_Task details_:
Render the records as a numbered list, starting at the line containing "Open the Language Server Protocol link" and ending at the line containing "pos(821,274)". Omit blank lines and the pictures.

_Records provided_:
>>>

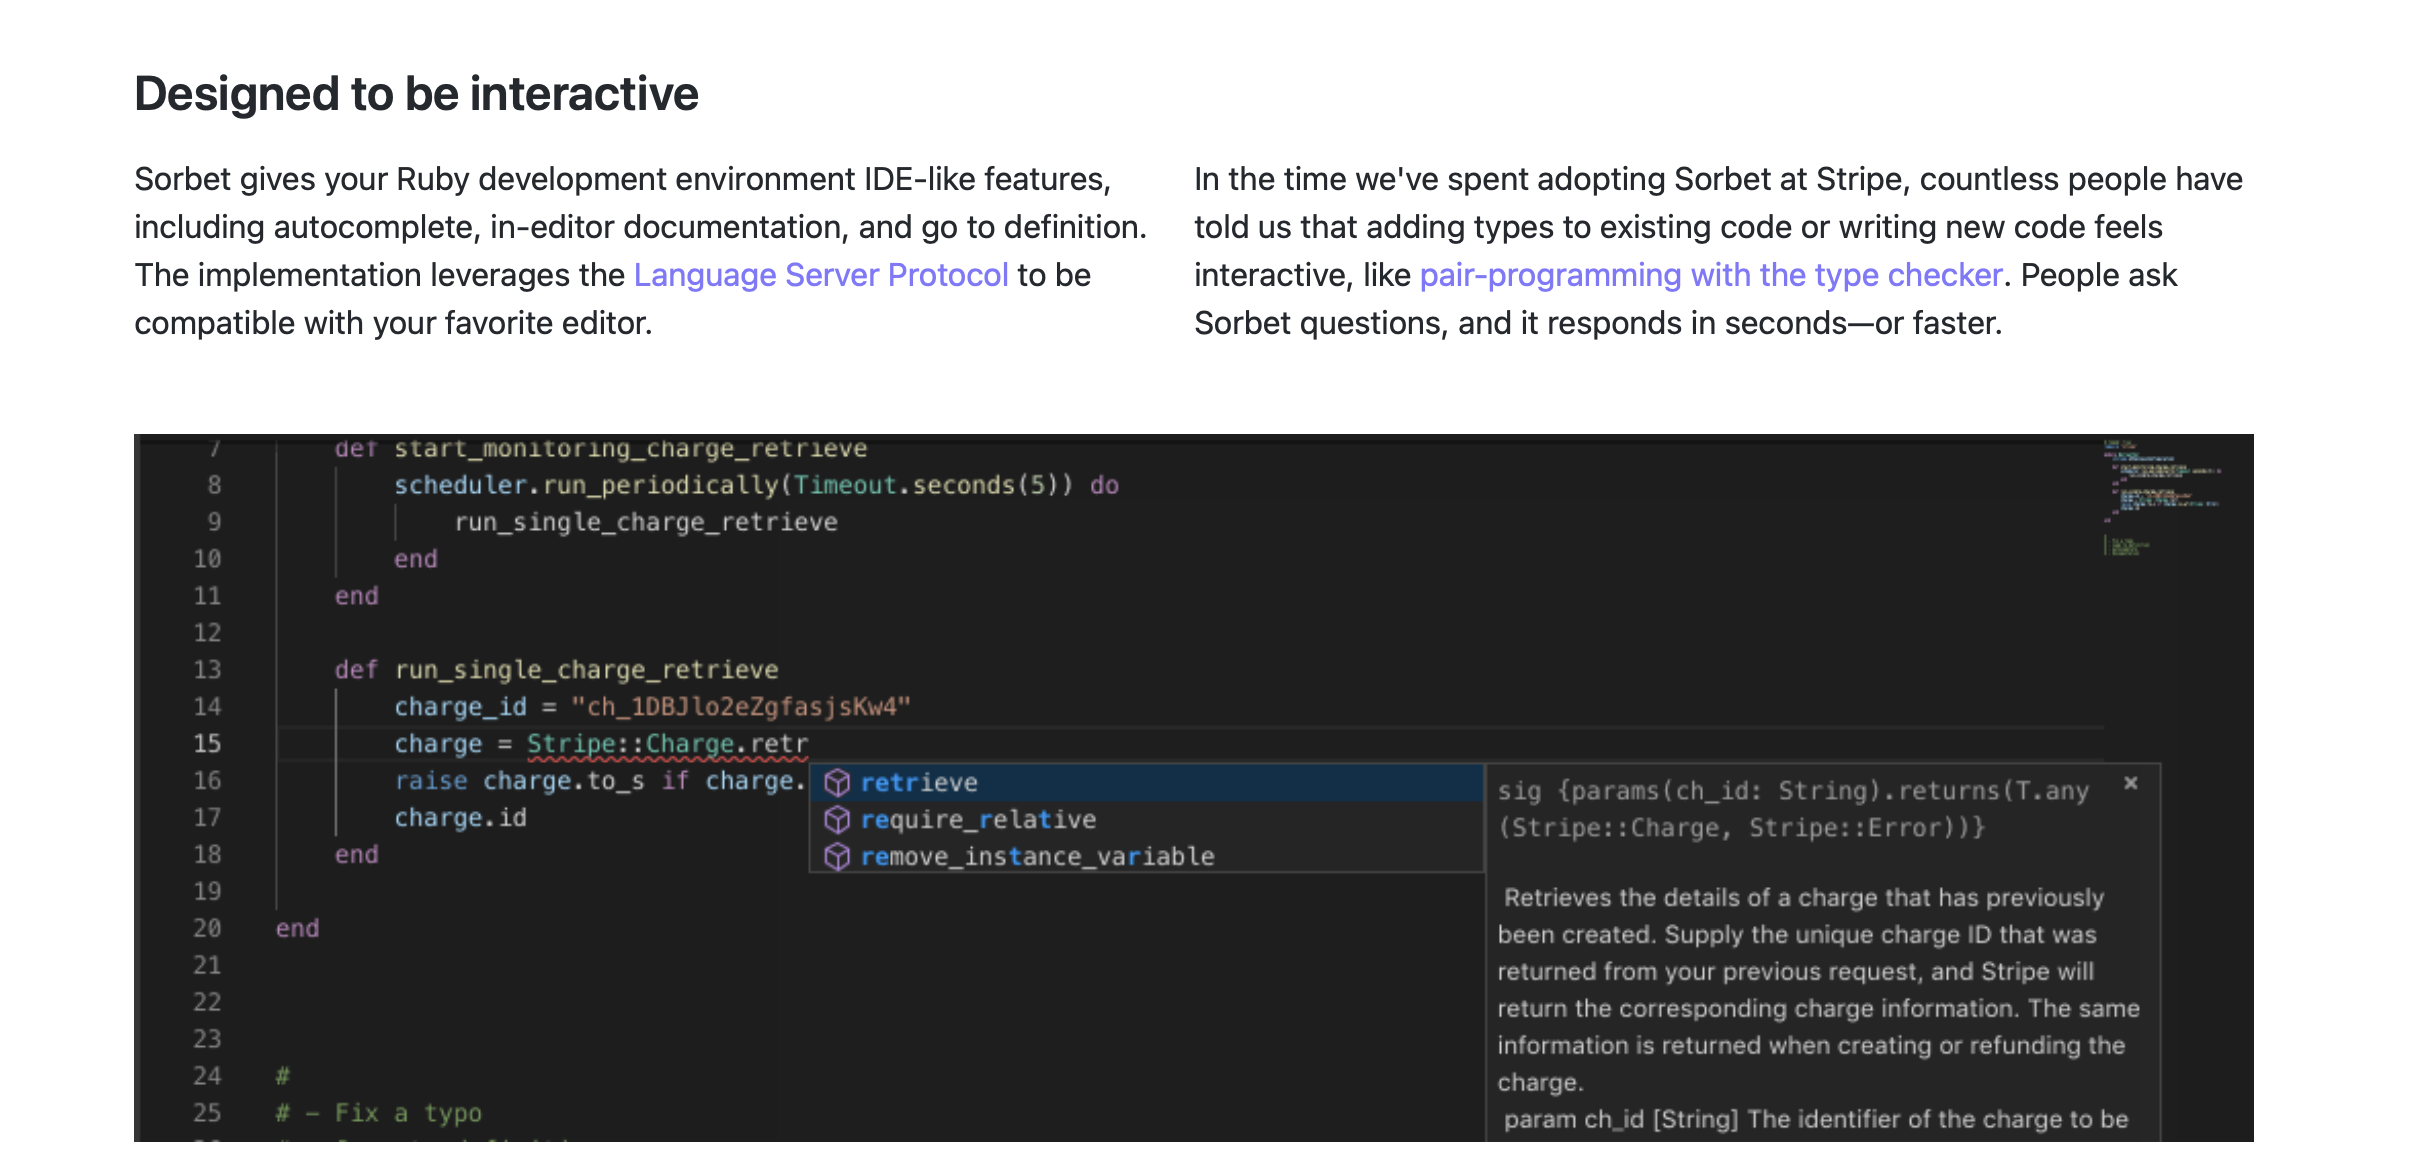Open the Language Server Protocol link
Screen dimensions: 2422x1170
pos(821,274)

<<<
>>>

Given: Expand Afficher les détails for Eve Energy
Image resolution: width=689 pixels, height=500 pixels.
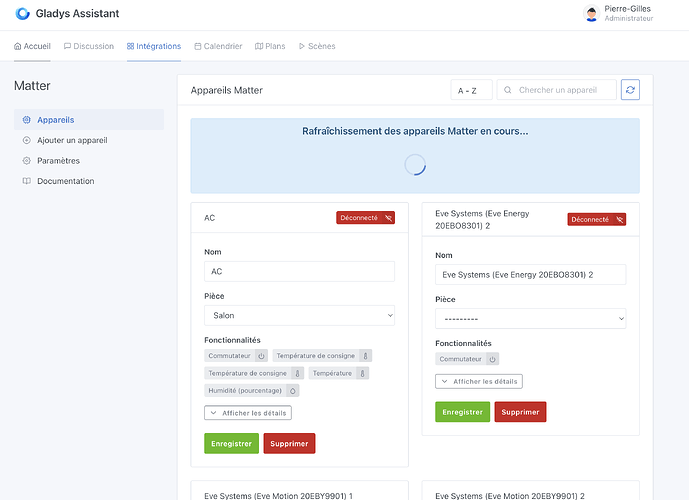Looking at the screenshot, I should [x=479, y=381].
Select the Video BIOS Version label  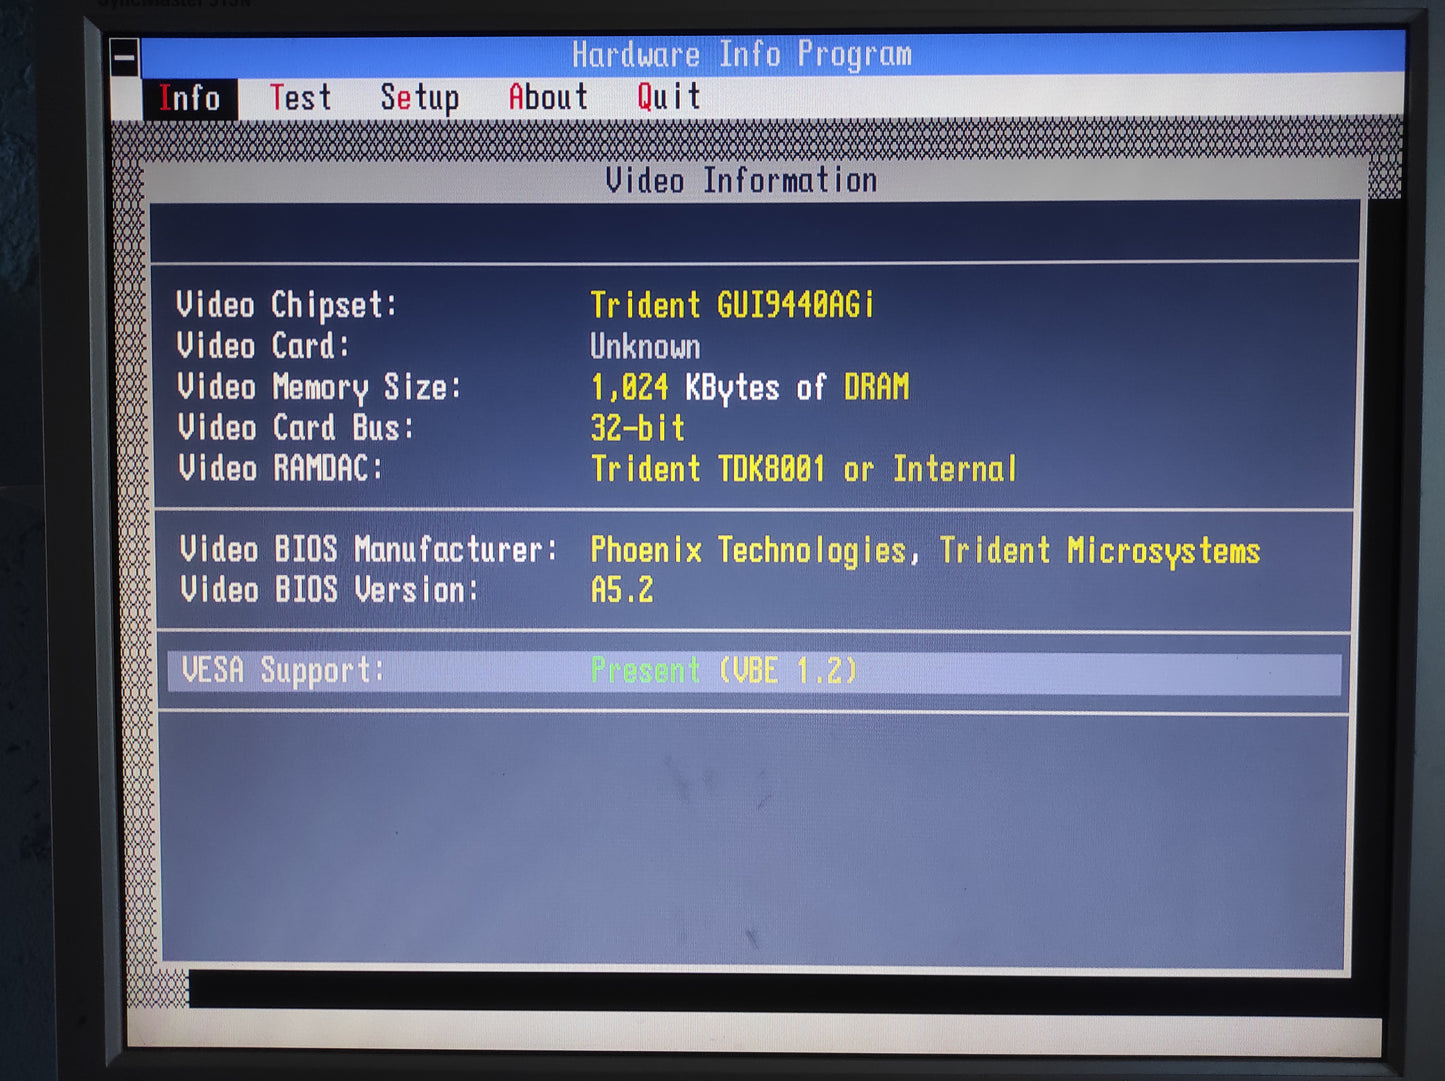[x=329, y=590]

<<<

_Output of the exercise_:
1. Open the Language Server Protocol link
2. Screen dimensions: 2422x1170
3. pos(821,274)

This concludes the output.